# Dx for skeletal maturity (hand)



## she803 (May 27, 2011)

Below is the report I'm trying to determine what icd-9 code to use for cpt 77072 (Bone age Studies):

HISTORY: Determined bone age

BONE AGE (HAND):

FINDINGS: 
A single PA view of the left hand and wrist was performed to assess skeletal maturity. The patient's chronologic age is 8 years 11 months. According to the standards of Greulich and Pyle, bone age most closely approximates 8 years, 10 months.
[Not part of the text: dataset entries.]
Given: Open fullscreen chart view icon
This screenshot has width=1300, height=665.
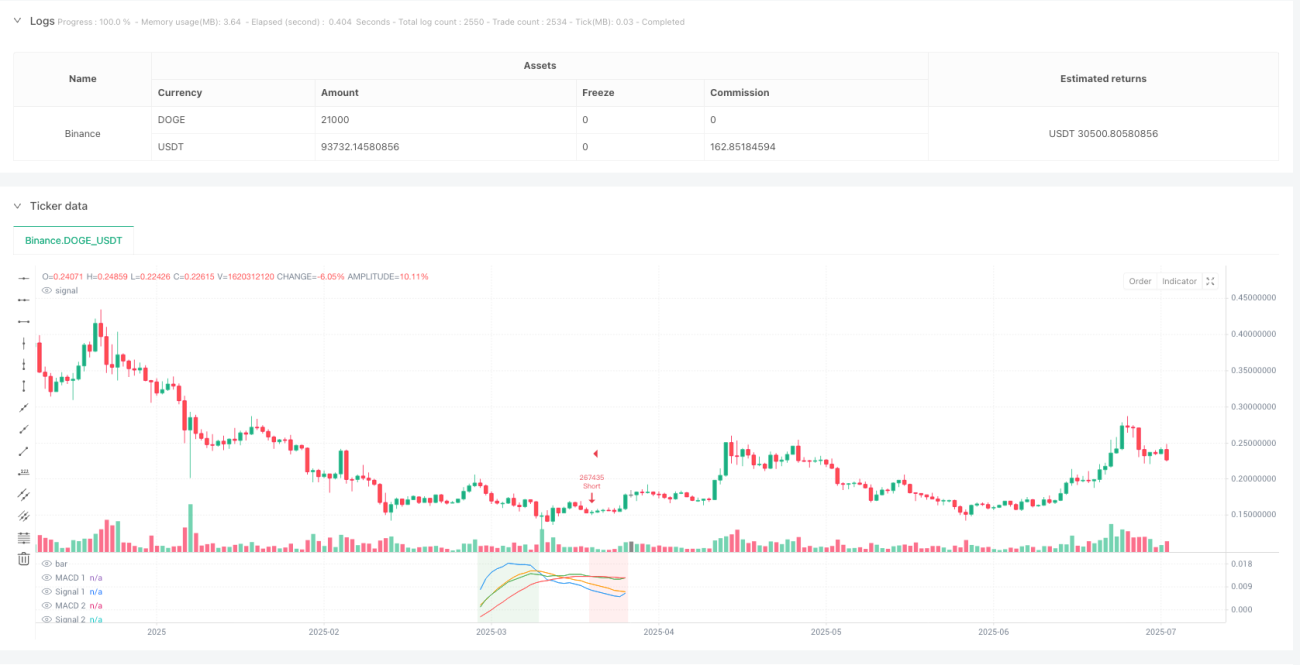Looking at the screenshot, I should pos(1211,281).
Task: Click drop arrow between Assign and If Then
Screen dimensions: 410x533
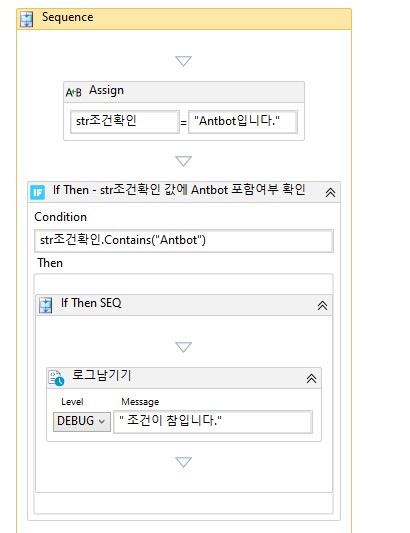Action: [x=184, y=161]
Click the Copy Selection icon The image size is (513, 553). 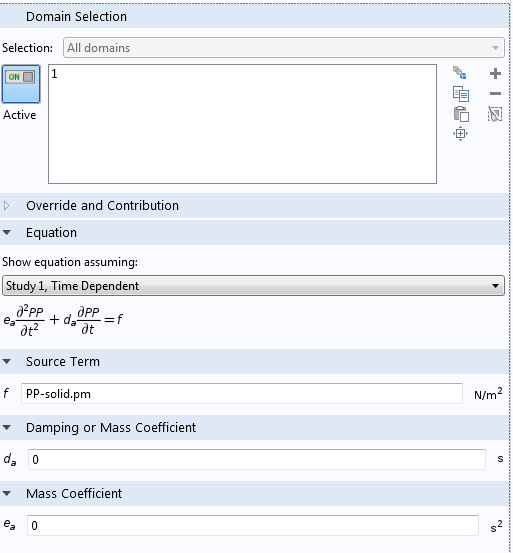460,94

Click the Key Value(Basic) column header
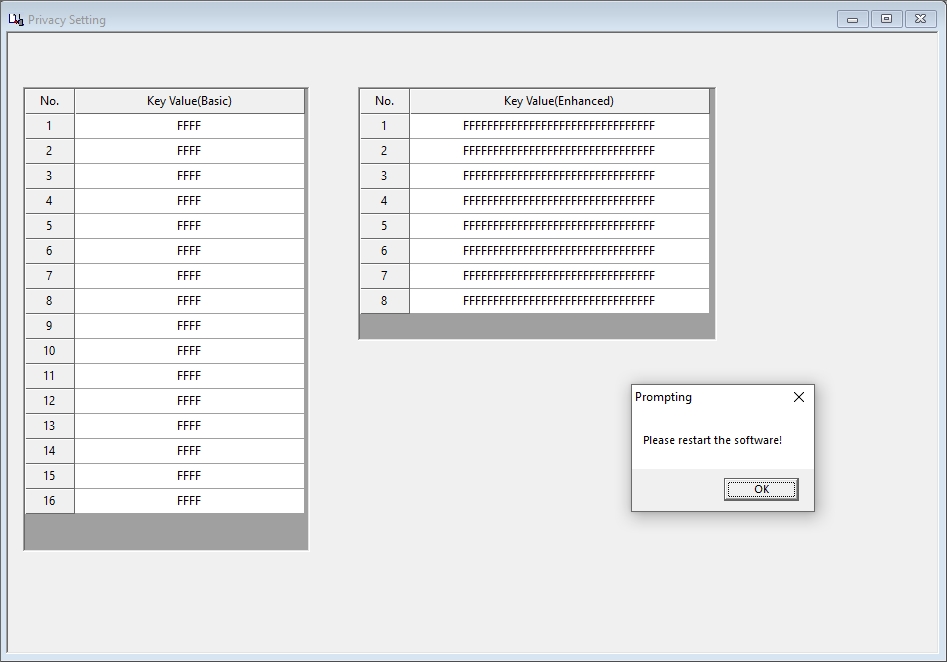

A single standard deviation for a 9 year-old girl is 10.74 months. 

IMPRESSION: 
Normal bone age. 

Thank you,

Salima H, CPC

Radiology Coding Specialist


----------



## LScottCPC (May 27, 2011)

I would ask for the symptoms that caused the physician to order the exam.  Look at the codes in the 783.4x range and see if anything fits in there.  Hope this helps.

Lisa Scott, CPC, RCC


----------



## preserene (May 27, 2011)

V71.89, with addtional supportive diagnosis code V72.5 plus if any condition documented.

Why *V71.89 *is because the physician suspects something like some abnormal/subnormal growth pattern (from the epiphysial ends of the bones) and makes an evaluation by radiological studies for the  epiphysial ends growth of hand bones BUT NOT FOUND any abnormality (the developmental age being normal by the epiphysial ends of the bones through Xrays). 
Will it be ok with the available info you have given?
If the physician documented any symptom/condition like arrest of bone development or growth, then 733.91 could apply
Thank you


----------